Reinforcement learning-based control improves efficiency and precision in smart manufacturing robotics

Smart manufacturing relies increasingly on automation and robotics to enhance productivity, precision, and operational flexibility. This paper presents an original primary research study detailing the development, implementation, and evaluation of a novel reinforcement learning (RL) model tailored for robotic control in dynamic manufacturing environments. The proposed model improves adaptability, efficiency, and task execution accuracy by leveraging real-time data-driven decision-making. Key contributions include an optimized reward function, adaptive policy updates, and seamless integration with industrial IoT (IIoT) frameworks to enable intelligent and autonomous manufacturing workflows.

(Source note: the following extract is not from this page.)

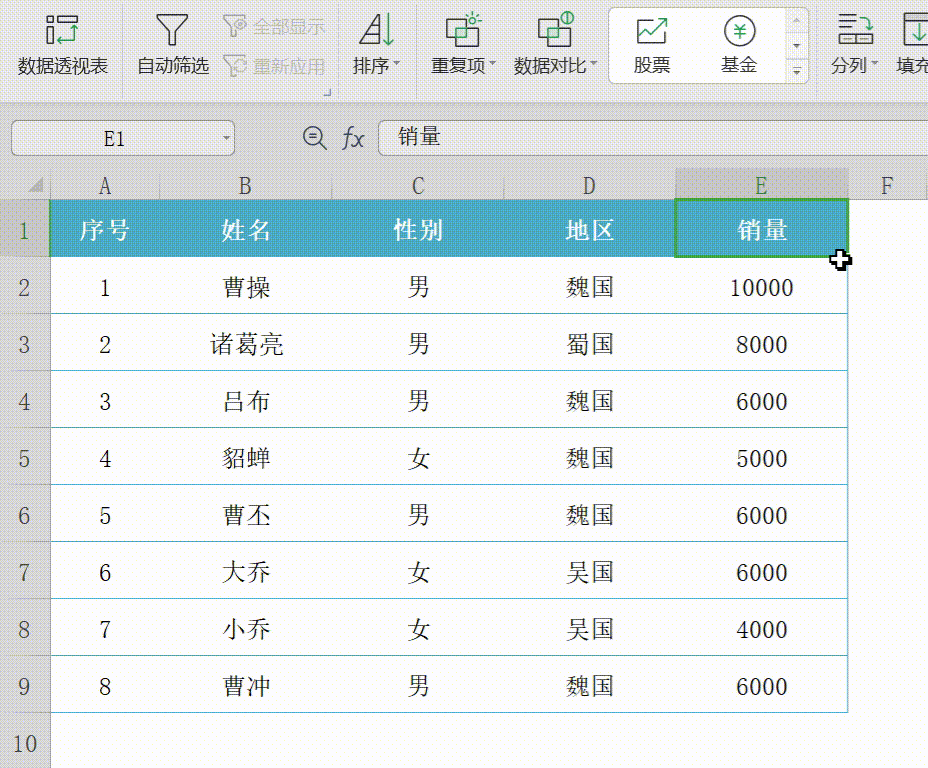Viewport: 928px width, 768px height.
Task: Click the gallery scroll-up arrow
Action: click(x=795, y=19)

The study employs a rigorous experimental framework encompassing extensive training, validation, and comparative benchmarking against traditional control methods such as PID and MPC controllers. Results demonstrate a 30.5% reduction in task completion time, a 41.2% decrease in error rates, and a 20.5% improvement in energy efficiency compared to conventional methods. Furthermore, the RL model enhances scalability by maintaining high performance across varying production scales and improves failure recovery time by reducing downtime by up to 45%. The proposed system also exhibits notable cost savings, reducing operational expenses by 17.6% while extending component longevity by minimizing wear and tear.
These findings validate RL as a transformative solution for industrial automation, offering superior efficiency, robustness, and cost-effectiveness compared to existing control mechanisms. The research provides a scalable and adaptable framework for manufacturers seeking to optimize robotic performance, enhance reliability, and achieve long-term sustainability in Industry 4.0-driven production environments.